** What to produce **
Please find the line that holds "The height and" below and reproduce it, along with every line after it through the end, exactly and without pictures.

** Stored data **
Content starts

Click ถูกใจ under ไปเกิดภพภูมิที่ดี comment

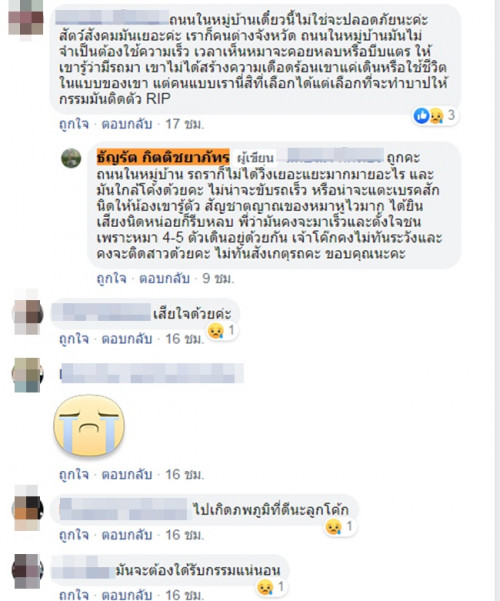point(74,535)
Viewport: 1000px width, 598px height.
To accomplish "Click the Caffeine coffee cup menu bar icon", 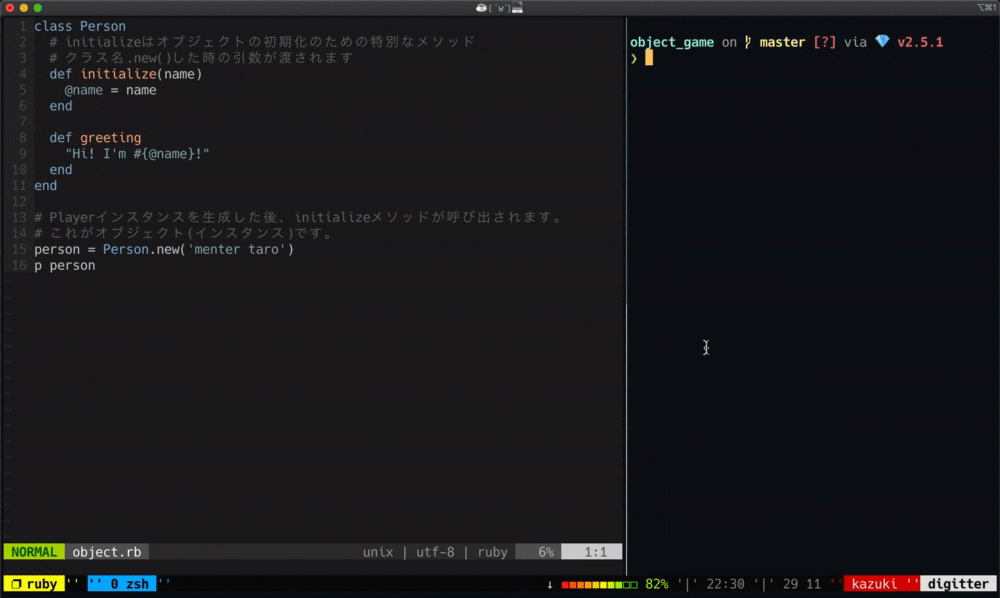I will pyautogui.click(x=482, y=7).
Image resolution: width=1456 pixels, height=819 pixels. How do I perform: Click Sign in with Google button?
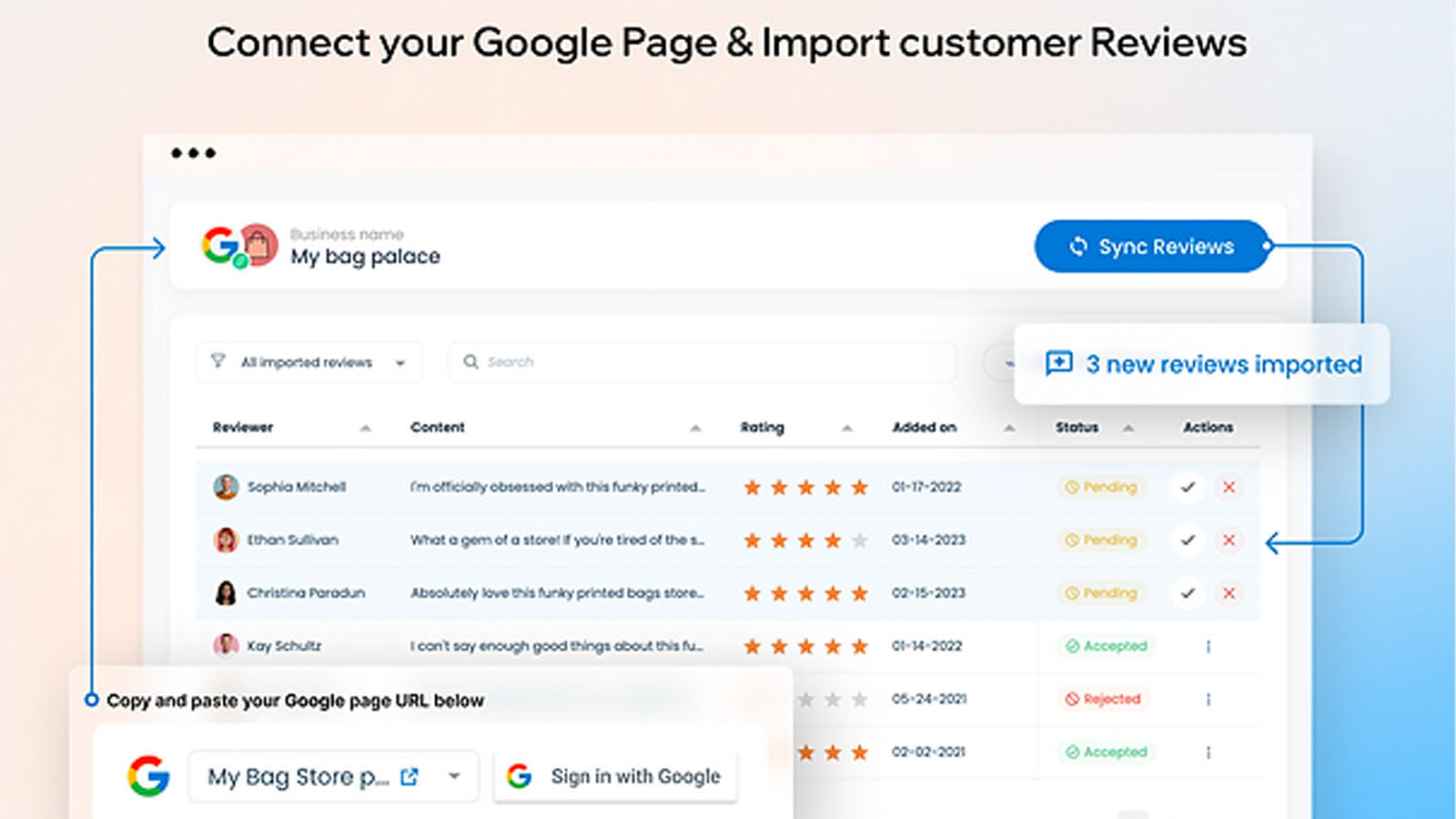(x=615, y=776)

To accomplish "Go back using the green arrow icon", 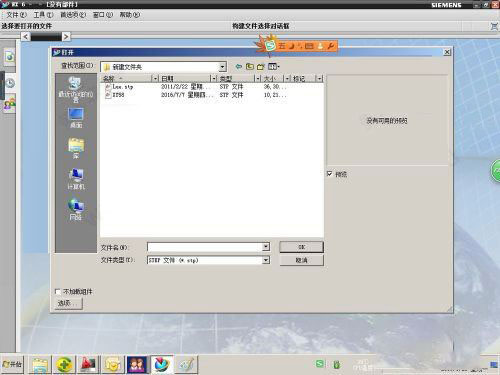I will [238, 67].
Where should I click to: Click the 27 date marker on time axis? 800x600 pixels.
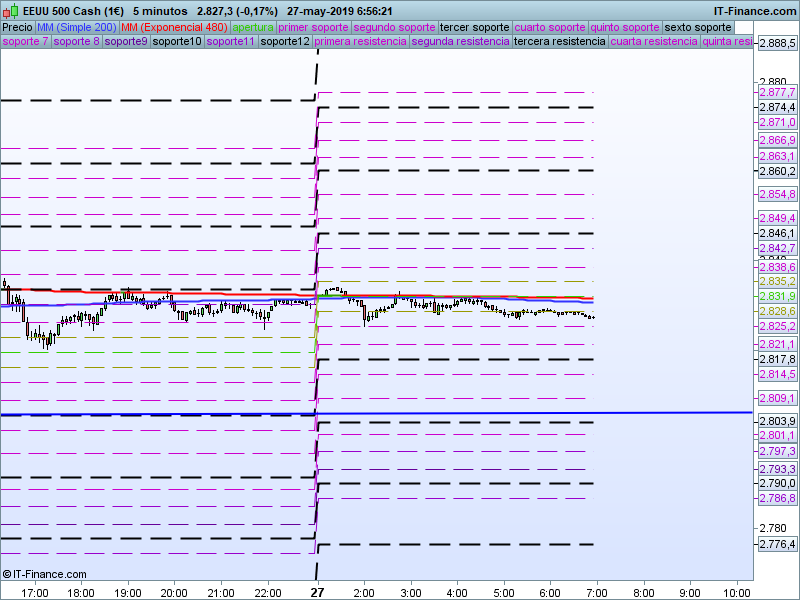click(x=317, y=591)
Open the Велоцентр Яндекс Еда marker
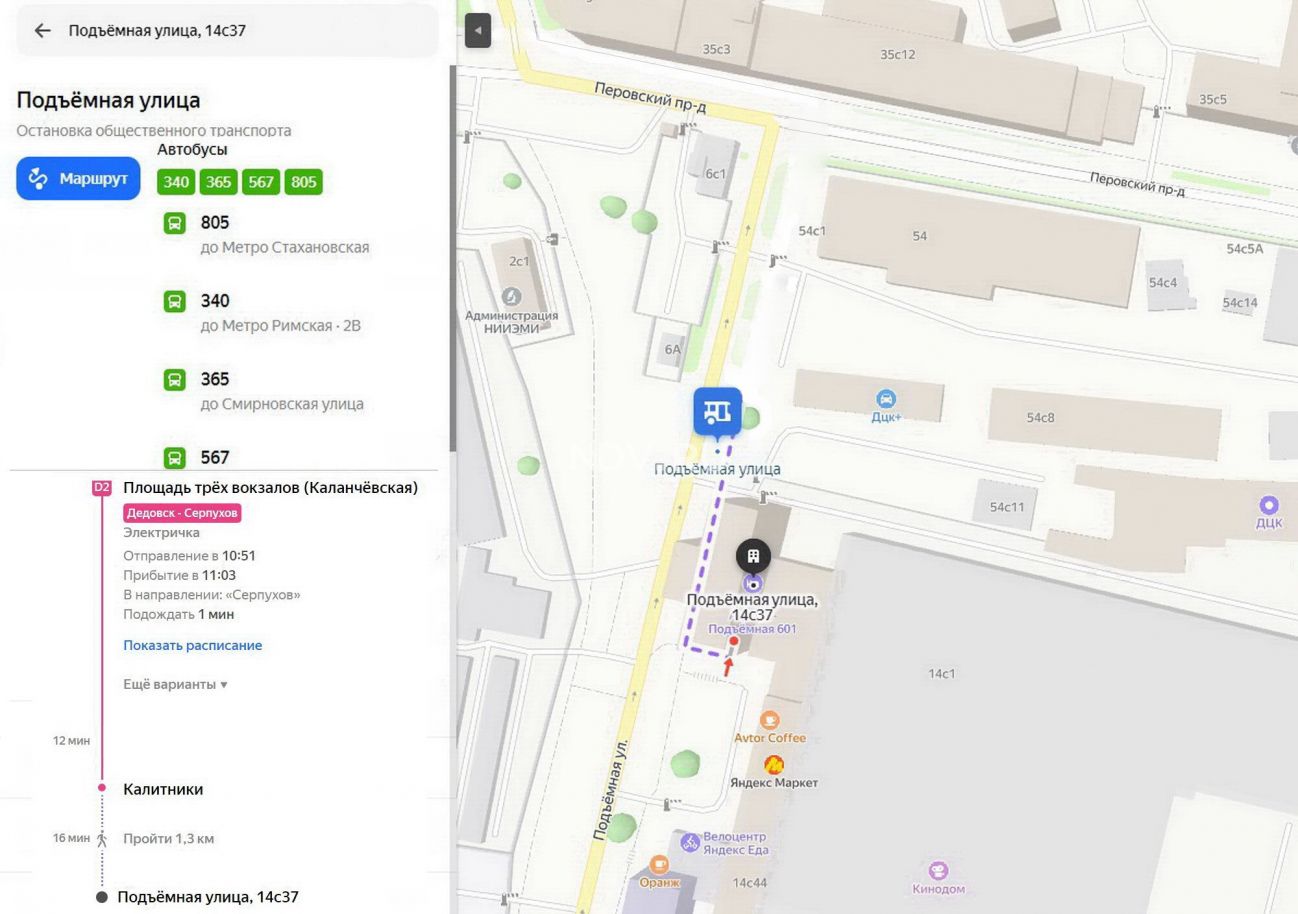1298x914 pixels. pyautogui.click(x=690, y=842)
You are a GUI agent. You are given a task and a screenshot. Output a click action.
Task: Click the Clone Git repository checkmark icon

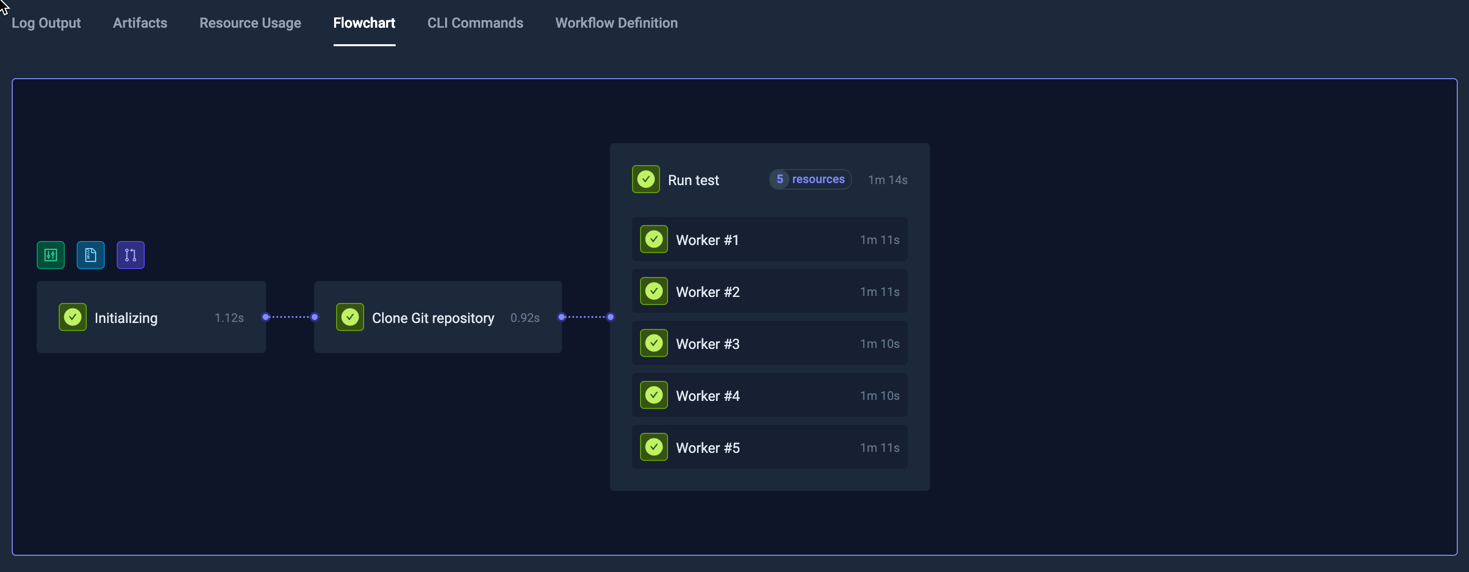click(x=350, y=317)
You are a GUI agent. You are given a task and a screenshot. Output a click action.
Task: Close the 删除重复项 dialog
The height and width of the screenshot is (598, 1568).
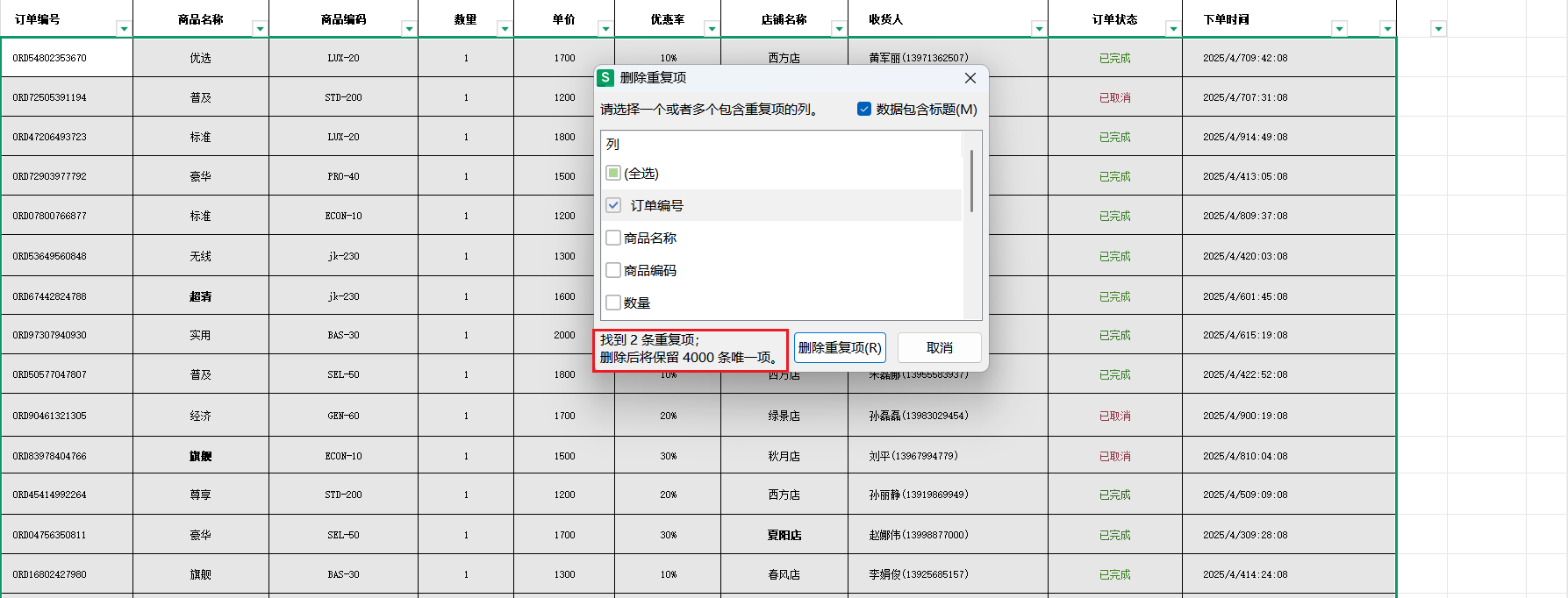click(x=970, y=78)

Content ends

** Result **
The height and width of the screenshot is (598, 1568).
click(x=970, y=78)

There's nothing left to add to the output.